Chris R
Chris R

Reputation: 735

VIM - Fastest way to yank an awkward text block

I am using VIM 7.1.314 and would like to yank the names (chris, robert, ben) in the code shown below as fast as possible - how would I achieve this? Note the names are always aligned (regardless of users number).

user 1: chris (05/04/1984)
user 2: robert (11/12/1991)
user 3: ben (5/25/1993)

Also note, I'm looking for a solution where there is hundreds of names so scalability is important.

Upvotes: 3

Views: 442

Answers (5)

Drasill
Drasill

Reputation: 4016

I would use macros.

  1. qeq (to clear the "e" register)
  2. qa03w"Eywjq (to register a macro yanking the name)
  3. 200000@a (repeat the macro a lots of time)

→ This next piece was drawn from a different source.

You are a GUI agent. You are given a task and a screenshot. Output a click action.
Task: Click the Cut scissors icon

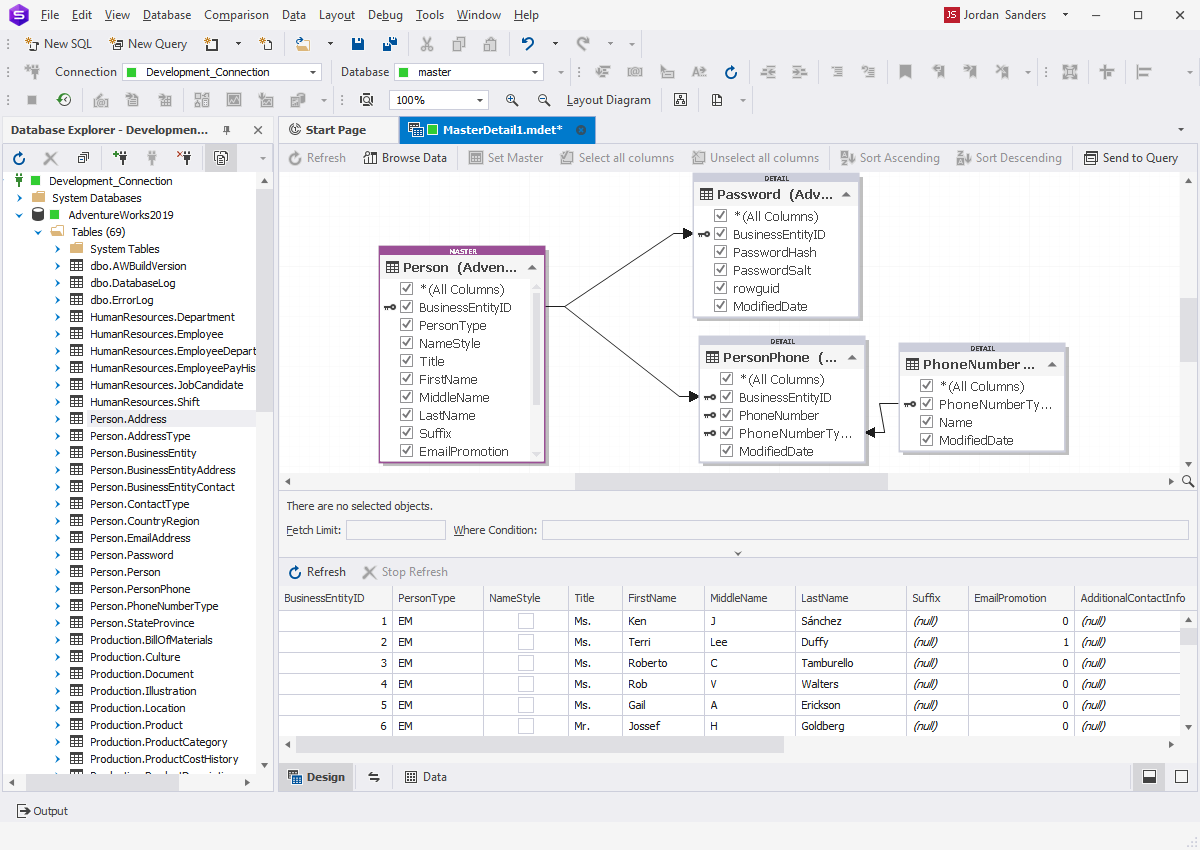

And then your names are in the "e" register. Type "ep to view them !

Notes :

  • maybe the yw is not correct, maybe a yt( or something, depending on names.
  • :set lazyredraw can help with macro performance !

Upvotes: 0

Luc Hermitte
Luc Hermitte

Reputation: 32926

Here is a pure viml solution that leaves the original buffer unchanged:

:let names= []
:g/^user \d/let names+= matchstr(getline('.'), 'user \d\+:\s*\zs\S\+')
:new
:put=names

Upvotes: 0

ThePosey
ThePosey

Reputation: 2734

You can use a plugin called Tabularize which you can get from https://github.com/godlygeek/tabular. In the case you listed you could do

 :Tabularize /(.*

and it will change your text file to look like this:

user 1: chris  (05/04/1984)
user 2: robert (11/12/1991)
user 3: ben    (5/25/1993)

Then you can simply use visual block to pull the text. It's a great plugin that saves an incredible amount of time.

Upvotes: 1

Jeremiah Willcock
Jeremiah Willcock

Reputation: 30969

Given that your names are not going to be longer than 16 characters, use a regex search and replace to add 16 spaces after each name, then use block visual mode to do the copy. First, do (on the command line):

:%s/: [^ ]*/&                /

That blank area is 16 spaces. Then, go to the start of the first name and press Control-V, then go 15 characters to the right and to the last line of the list of names and press Y to copy, then to your destination buffer and press P to paste.

Upvotes: 3

Greg Hewgill
Greg Hewgill

Reputation: 992757

An easy way to do this is to shell out to an external program to help. For example:

:%!awk '{ print $3 }'

That will replace your entire edit buffer with the results of running that awk command on the contents of the current buffer. You can then copy the result to another file or whatever, and u easily gets your original buffer back to its previous state.